The strategic focus of the project is to ensure rehabilitation of forest resources through planting of key endangered tree species with the involvement of communities from Serdo Gedel and Aginta project sites in Gult Kebele of Dangila woreda.
Awi Zone, one of the identified KBAs in Eastern Afromontane Hotspot, is crossed by about nine permanent rivers which drain into the Abay (or Blue Nile); other water features include two crater lakes, Zengena and Tirba, and Zimbiri marsh which is located 5 km south-west of Addis Kidan, a town on the Kosso Ber-Bahir Dar road.
University of Gonder
University of Gonder (UoG) currently builds the capacity of the community in Mount Guna through its project “implementing “Strengthen emerging conservation efforts in Mount Guna through Community Based Ecotourism and Agroforestry: Capacity building and responsible eco-tourism marketing project”. EWNHS, a coordinator and a member of CEPF-EAM Regional Implementation Team signed a small grant project agreement with the University in January 2015. The objective of the project includes building the capacity of project beneficiaries in resource management planning, explore and promote Ecotourism opportunities for alternative income source and to promote sustainable intensification of crop-tree-livestock integration through agro-forestry systems for better livelihood and environmental conservation.
CEPF is a joint initiative of l’AgenceFrançaise de Développement, Conservation International, the European Union, the Global Environment Facility (GEF) the Government of Japan, the MachArthur Foundation, and the World Bank.
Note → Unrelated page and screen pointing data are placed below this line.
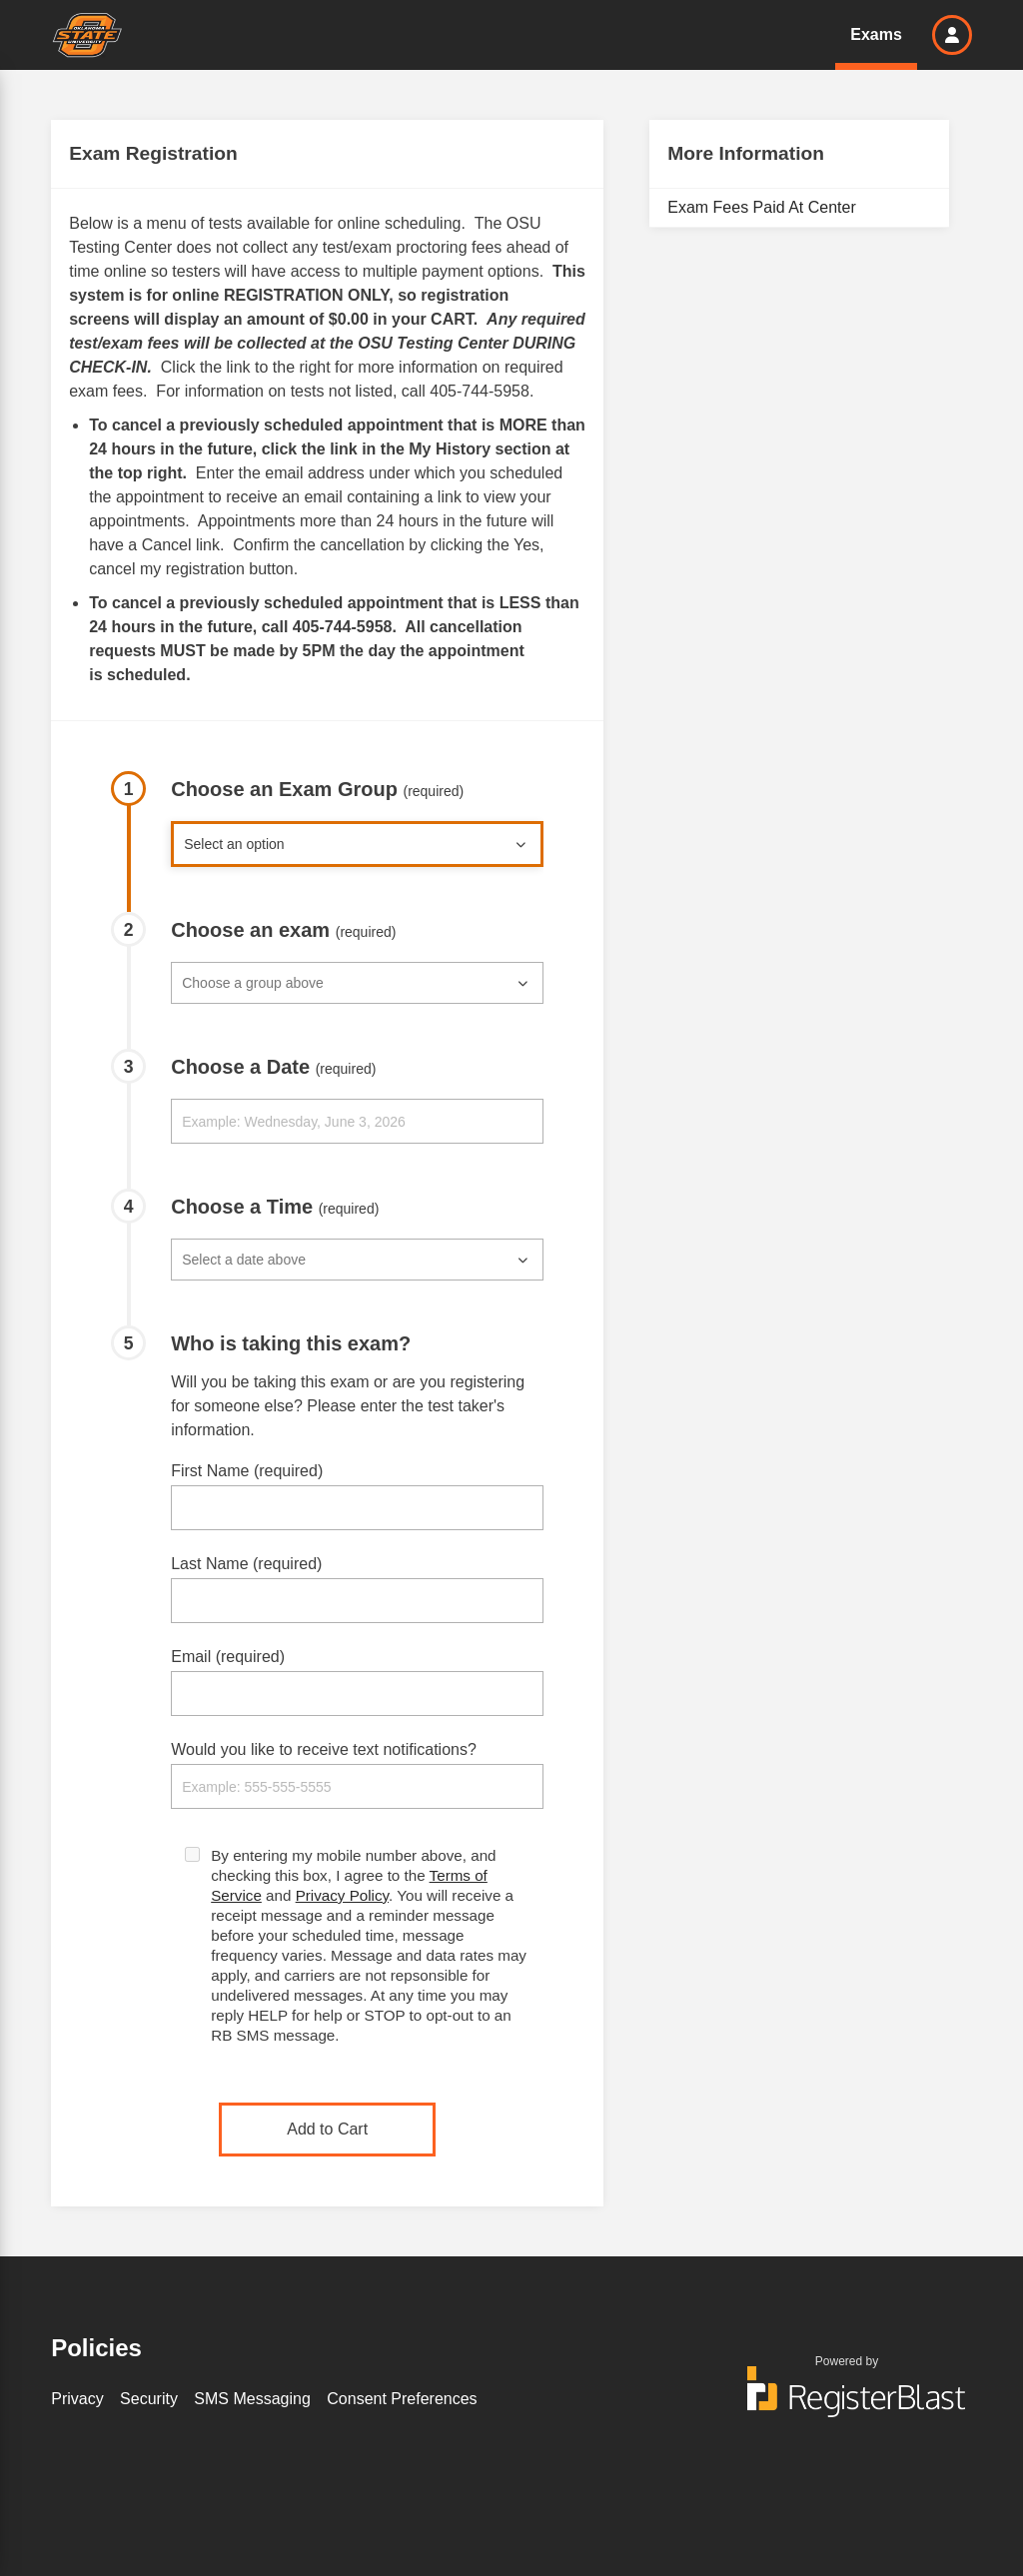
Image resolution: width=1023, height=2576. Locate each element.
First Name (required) (247, 1470)
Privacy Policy (342, 1895)
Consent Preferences (402, 2398)
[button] (952, 35)
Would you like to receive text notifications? (324, 1749)
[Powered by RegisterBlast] (847, 2401)
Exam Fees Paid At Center (761, 207)
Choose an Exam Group (317, 789)
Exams (876, 34)
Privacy (77, 2398)
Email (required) (228, 1656)
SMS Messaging (252, 2398)
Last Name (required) (246, 1563)
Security (149, 2398)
A fundamental Goal is to ensure civil Society is engaged in biodiversity conservation.”
“BirdLife International, International for Conservation of Nature (IUCN) and the Ethiopian Wildlife and Natural History Society (EWNHS) are the Regional Implementation Team (RIT) for the Critical Ecosystem Partnership Fund (CEPF) investment in the Eastern Afromontane Biodiversity Hotspot, enabling civil society participation in biodiversity conservation where it matters most”.